(S)- and (R)-[18F]NMeFAMP: PET brain tumor imaging agents

Objectives (S)- and (R)-3-[¹⁸F]fluoro-2-methyl-2-N-(methylamino)propanoic acid (NMeFAMP) were synthesized and evaluated as PET brain tumor imaging agents in a 9L rat gliosarcoma model.

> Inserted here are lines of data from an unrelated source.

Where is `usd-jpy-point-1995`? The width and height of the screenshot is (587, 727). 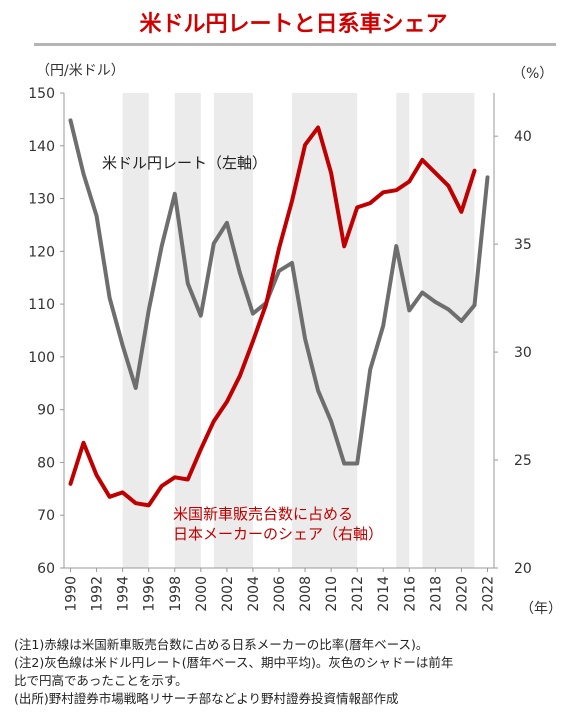
usd-jpy-point-1995 is located at coordinates (136, 388).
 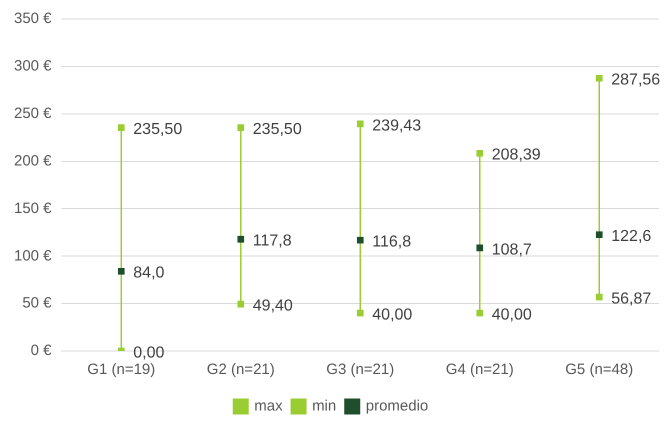 What do you see at coordinates (33, 19) in the screenshot?
I see `y-tick-label: 350 €` at bounding box center [33, 19].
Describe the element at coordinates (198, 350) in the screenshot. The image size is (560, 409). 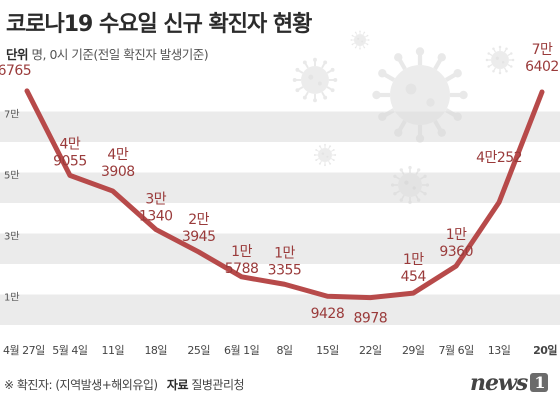
I see `x-tick-label: 25일` at that location.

Methods The cyclic sulfamidate labeling precursors were prepared from (R)-and (S)-α-methyl-serine. Treatment with di-t-butyl dicarbonate followed by N,N-dimethylformamide di-t-butyl acetal gave (R)- and (S)-N-Boc α-methyl-serine t-butyl ester. Treatment with SOCl₂, NaIO₄, removal of the N-Boc and N-methylation gave the labeling precursors. (S)-and (R)-[¹⁸F]NMeFAMP were obtained by treatment with K[¹⁸F]F/K₂₂₂, 4N HCl and chromatographic purification. Amino acid transport inhibition studies were performed with 9L rat gliosarcoma cells with 30 min incubations at 37 ^oC under control conditions, with 10 mM of BCH, system L inhibitor, or with 10 mM NMeAIB, system A inhibitor. Biodistribution studies were carried out in 9L tumor-bearing Fisher rats. The uptake (%ID/g) in tumor and normal tissue was measured at 15, 30, 60, 120 min post injection.

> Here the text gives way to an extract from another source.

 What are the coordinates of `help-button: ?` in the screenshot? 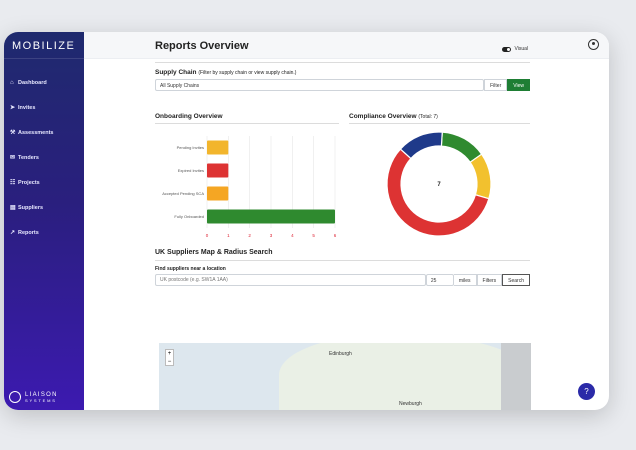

Results (S)- and (R)-[¹⁸F]NMeFAMP were obtained in 68% and 64% DCY (n=7), respectively, with radiochemical purity over 99%. The uptake of (S)- and (R)-[¹⁸F]NMeFAMP was inhibited 29-54% by BCH and 79-92% by MeAIB. The tumor to brain uptake ratios of (S)- and (R)-[¹⁸F]NMeFMAP were 18-138:1 with relatively low uptake in bone.

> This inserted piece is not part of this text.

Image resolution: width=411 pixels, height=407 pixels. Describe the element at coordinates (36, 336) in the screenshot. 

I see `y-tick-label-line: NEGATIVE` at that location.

Conclusions (S)-and (R)-[¹⁸F]NMeFAMP were prepared in high DCY. Cell assay results suggested that (S)-and (R)-NMeFAMP entered tumor cells primarily via system A transport. Biodistribution studies with both enantiomers showed a high and prolonged accumulation of radioactivity in tumors with excellent tumor to brain ratios. These results support the candidacy of (S)-and (R)-[¹⁸F]NMeFAMP as PET brain tumor imaging agents.

Research Support Research supported by NIH R21 CA098891, and Nihon Medi-Physics Co., Ltd.